- [Records shown]
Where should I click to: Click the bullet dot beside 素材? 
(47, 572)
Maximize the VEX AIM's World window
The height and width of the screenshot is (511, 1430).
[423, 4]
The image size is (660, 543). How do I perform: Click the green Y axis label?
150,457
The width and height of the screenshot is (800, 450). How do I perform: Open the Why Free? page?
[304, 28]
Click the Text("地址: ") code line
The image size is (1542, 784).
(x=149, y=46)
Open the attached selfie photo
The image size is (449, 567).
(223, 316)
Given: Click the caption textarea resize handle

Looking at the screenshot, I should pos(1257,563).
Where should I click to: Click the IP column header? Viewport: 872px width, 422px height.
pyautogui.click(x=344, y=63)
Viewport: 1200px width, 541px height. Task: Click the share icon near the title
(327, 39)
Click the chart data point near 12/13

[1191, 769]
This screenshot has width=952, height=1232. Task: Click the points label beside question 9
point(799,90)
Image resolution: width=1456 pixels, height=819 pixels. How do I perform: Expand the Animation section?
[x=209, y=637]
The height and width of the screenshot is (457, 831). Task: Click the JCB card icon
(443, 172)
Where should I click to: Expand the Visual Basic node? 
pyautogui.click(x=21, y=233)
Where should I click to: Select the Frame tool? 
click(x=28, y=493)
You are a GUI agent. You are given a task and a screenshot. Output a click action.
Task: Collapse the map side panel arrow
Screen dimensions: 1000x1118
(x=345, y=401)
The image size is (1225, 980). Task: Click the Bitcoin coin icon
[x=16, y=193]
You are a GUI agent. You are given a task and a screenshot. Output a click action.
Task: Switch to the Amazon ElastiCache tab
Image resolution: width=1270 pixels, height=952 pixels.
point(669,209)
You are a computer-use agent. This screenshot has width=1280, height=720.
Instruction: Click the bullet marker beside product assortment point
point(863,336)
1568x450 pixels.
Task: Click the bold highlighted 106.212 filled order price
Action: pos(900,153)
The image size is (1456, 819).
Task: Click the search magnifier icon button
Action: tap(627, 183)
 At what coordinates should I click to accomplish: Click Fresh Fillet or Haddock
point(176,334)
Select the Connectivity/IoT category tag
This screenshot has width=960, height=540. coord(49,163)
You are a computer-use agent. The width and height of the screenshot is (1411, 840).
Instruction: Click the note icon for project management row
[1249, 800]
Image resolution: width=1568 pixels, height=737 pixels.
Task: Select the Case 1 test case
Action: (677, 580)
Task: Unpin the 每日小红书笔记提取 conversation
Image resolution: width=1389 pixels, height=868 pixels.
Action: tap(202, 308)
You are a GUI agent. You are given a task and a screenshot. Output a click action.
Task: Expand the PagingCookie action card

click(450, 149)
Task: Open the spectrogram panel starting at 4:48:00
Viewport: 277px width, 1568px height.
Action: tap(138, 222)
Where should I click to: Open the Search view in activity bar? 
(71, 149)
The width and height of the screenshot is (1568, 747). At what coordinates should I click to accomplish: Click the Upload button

- [Given instruction] Please rewrite the material above as a Markdown table with the columns No. and Entry, one numbered row per line and no rows for blank lines. Begin at the line that contains "Where should I click to: Click the IP" and stop after the line that contains "Action: tap(627, 183)".

- [In response]
| No. | Entry |
|---|---|
| 1 | Where should I click to: Click the IP column header? Viewport: 872px width, 422px height. |
| 2 | pyautogui.click(x=344, y=63) |
| 3 | Viewport: 1200px width, 541px height. Task: Click the share icon near the title |
| 4 | (327, 39) |
| 5 | Click the chart data point near 12/13 |
| 6 | [1191, 769] |
| 7 | This screenshot has width=952, height=1232. Task: Click the points label beside question 9 |
| 8 | point(799,90) |
| 9 | Image resolution: width=1456 pixels, height=819 pixels. How do I perform: Expand the Animation section? |
| 10 | [x=209, y=637] |
| 11 | The height and width of the screenshot is (457, 831). Task: Click the JCB card icon |
| 12 | (443, 172) |
| 13 | Where should I click to: Expand the Visual Basic node?  |
| 14 | pyautogui.click(x=21, y=233) |
| 15 | Where should I click to: Select the Frame tool?  |
| 16 | click(x=28, y=493) |
| 17 | You are a GUI agent. You are given a task and a screenshot. Output a click action. |
| 18 | Task: Collapse the map side panel arrow |
| 19 | Screen dimensions: 1000x1118 |
| 20 | (x=345, y=401) |
| 21 | The image size is (1225, 980). Task: Click the Bitcoin coin icon |
| 22 | [x=16, y=193] |
| 23 | You are a GUI agent. You are given a task and a screenshot. Output a click action. |
| 24 | Task: Switch to the Amazon ElastiCache tab |
| 25 | Image resolution: width=1270 pixels, height=952 pixels. |
| 26 | point(669,209) |
| 27 | You are a computer-use agent. This screenshot has width=1280, height=720. |
| 28 | Instruction: Click the bullet marker beside product assortment point |
| 29 | point(863,336) |
| 30 | 1568x450 pixels. |
| 31 | Task: Click the bold highlighted 106.212 filled order price |
| 32 | Action: pos(900,153) |
| 33 | The image size is (1456, 819). |
| 34 | Task: Click the search magnifier icon button |
| 35 | Action: tap(627, 183) |